Auch den wichtigsten Radiosender in der Regionalhauptstadt Mekelle haben sie laut lokalen Medien unter ihre Kontrolle gebracht. Unter den Bewohnern Tigrays, wo die Infrastruktur nach einem verheerenden Krieg zwischen 2020 und 2022 zu großen Teilen noch zerstört ist, schlägt die Kriegsangst laut einem Bericht des Magazins „The Africa Report“ mit Sitz in Paris in blanke Panik um.

In dem Konflikt stehen sich die zwei Fraktionen der zerstrittenen - derzeit offiziell nicht als Partei anerkannten - Volksbefreiungsfront von Tigray (TPLF) sowie der ebenfalls gespaltenen paramilitärischen Verteidigungskräfte von Tigray (TDF) gegenüber.

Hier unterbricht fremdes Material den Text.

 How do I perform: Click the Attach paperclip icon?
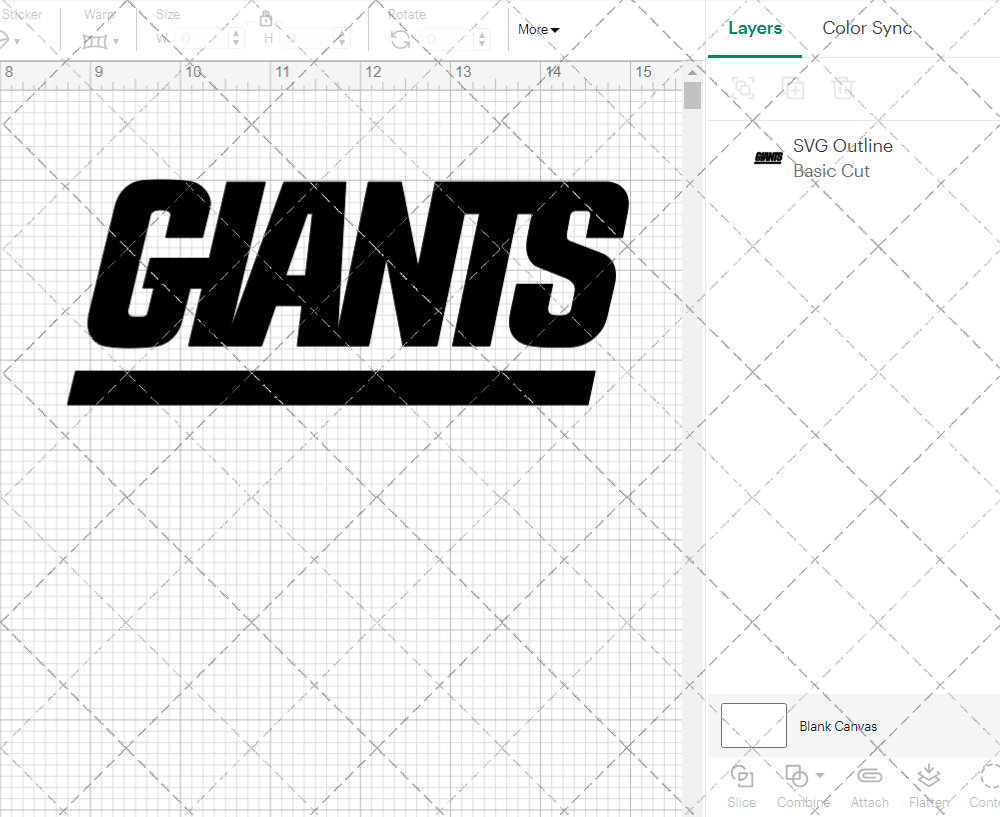pyautogui.click(x=869, y=777)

Aber auch die äthiopische Regierung unter Ministerpräsident Abiy Ahmed sowie der Nachbarstaat Eritrea mischen mit.

Friedensabkommen wurde schleppend umgesetzt

Hintergrund für die aktuelle Krise sind die Folgen des verheerenden Bürgerkriegs in Tigray, durch den zwischen 2020 und 2022 nach Schätzungen bis zu 600.000 Menschen starben. Damals kämpften TPLF und TDF gegen die äthiopische Armee, die unter anderem von Truppen aus Eritrea unterstützt wurde. Der Krieg wurde zwar im November 2022 im südafrikanischen Pretoria durch ein Abkommen beendet, dessen schleppende Umsetzung aber zugleich ein entscheidender Grund für die jüngste Eskalation ist.

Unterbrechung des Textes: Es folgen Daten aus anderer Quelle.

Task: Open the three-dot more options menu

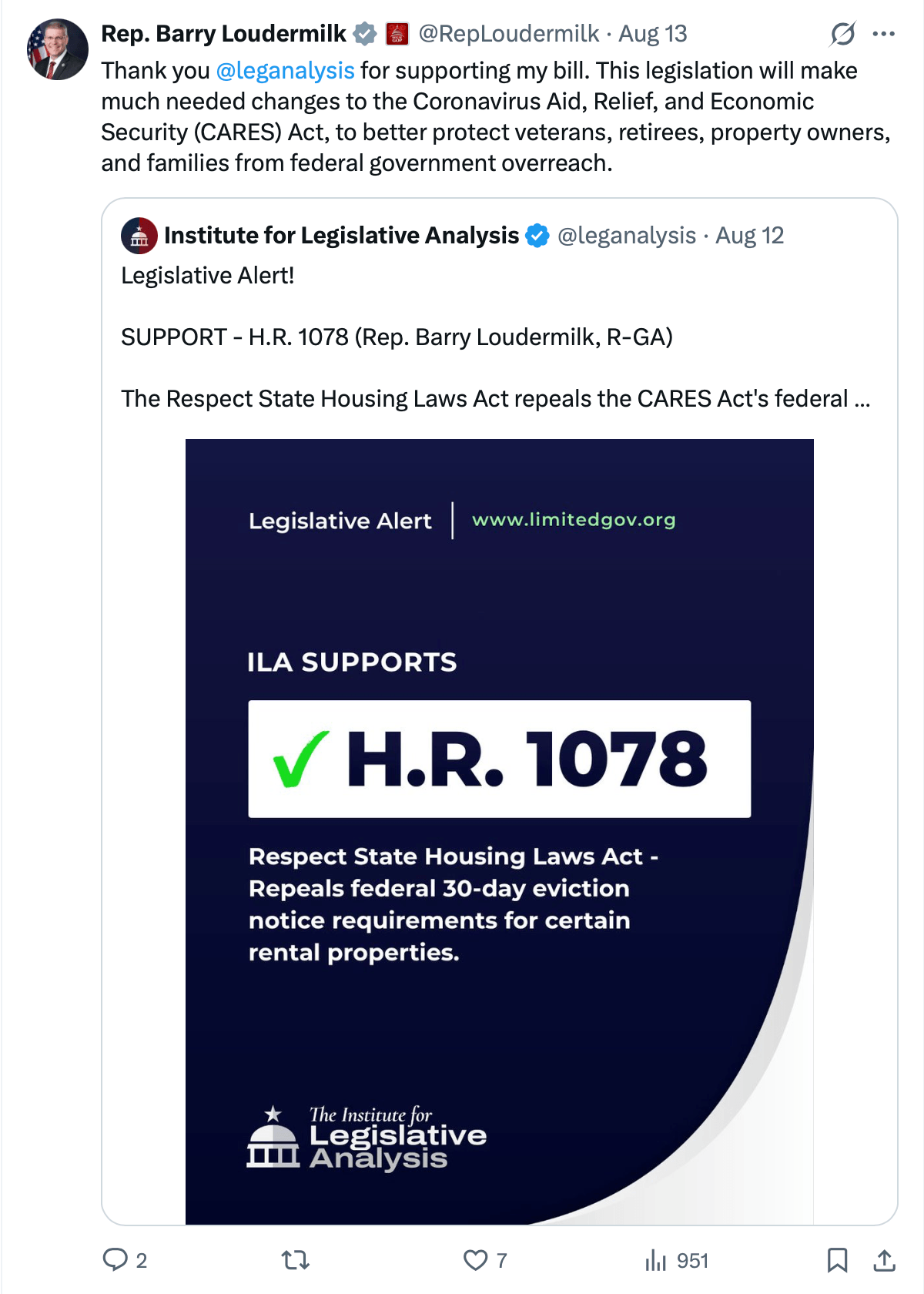Action: [883, 34]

Weiter ungeklärt ist etwa der Status von fruchtbaren und landwirtschaftlich wertvollen Gebieten im Westen Tigrays, die während des Krieges von regionalen Truppen des benachbarten Bundesstaates Amhara erobert wurden. Nach Angaben der Internationalen Organisation für Migration (IOM) leben mehr als zwei Jahre nach Kriegsende immer noch rund eine Million Vertriebene unter ärmlichen Verhältnissen und in Ungewissheit über ihre Zukunft.

Auch bei der Demobilisierung und Wiedereingliederung von Kämpfern der TPLF in die Gesellschaft, was auch einen wirtschaftlichen Neuanfang ermöglichen soll, gibt es kaum Fortschritte. Ein großes Problem ist zudem, dass wichtige Gewaltakteure bei den Verhandlungen in Pretoria gefehlt haben. Nicht vertreten waren Repräsentanten des Nachbarlandes Eritrea und der Fano-Miliz, die mehrheitlich aus Mitgliedern der Volksgruppe Amhara besteht. Eritreas Präsident Isaias Afewerki soll damals mit dem Ende des Krieges nicht einverstanden gewesen sein: Er hätte die TPLF - einen alten Feind aus früheren Konflikten - gerne ein für alle Mal vernichtet.

Angst vor einer noch größeren Konfrontation

Konkret stehen sich in Tigray nun die Parteiführung der TPLF um Debretsion Gebremichael und die von der Zentralregierung eingesetzte regionale Übergangsverwaltung TIRA gegenüber. Die Debretsion-Fraktion wirft der Übergangsverwaltung vor, eine Marionette der Zentralregierung zu sein. Das Lager rund um Debretsion will eine Abspaltung von Äthiopien, zur Not mit Gewalt.

Bitter für die Bevölkerung ist, dass sich offenbar beide Seiten an Akteure von außen gewandt haben. Die TIRA-Führungsriege brachte mit öffentlichen Äußerungen eine mögliche Intervention der Zentralregierung in Addis Abeba ins Gespräch - den Feind aus dem jüngsten Krieg. Seinem Kontrahenten Debretsion wirft sie vor, sich an Eritrea gewandt zu haben, also ebenfalls einen früheren Kriegsfeind, dem noch dazu von Menschenrechtsorganisationen in dem Konflikt besonders schwere Verbrechen vorgeworfen werden.

Debretsion weist das zurück. Bemerkenswert ist jedoch, dass Eritrea nach Berichten lokaler Medien im Februar die Generalmobilmachung ausrief. In einer Analyse der US-amerikanischen Zeitschrift „Foreign Policy“ warnen einige Fachleute nun sogar davor, dass Tigray der Ausgangspunkt für eine viel größere Konfrontation zwischen Äthiopien und Eritrea werden könnte, die die gesamte Region erschüttern würde.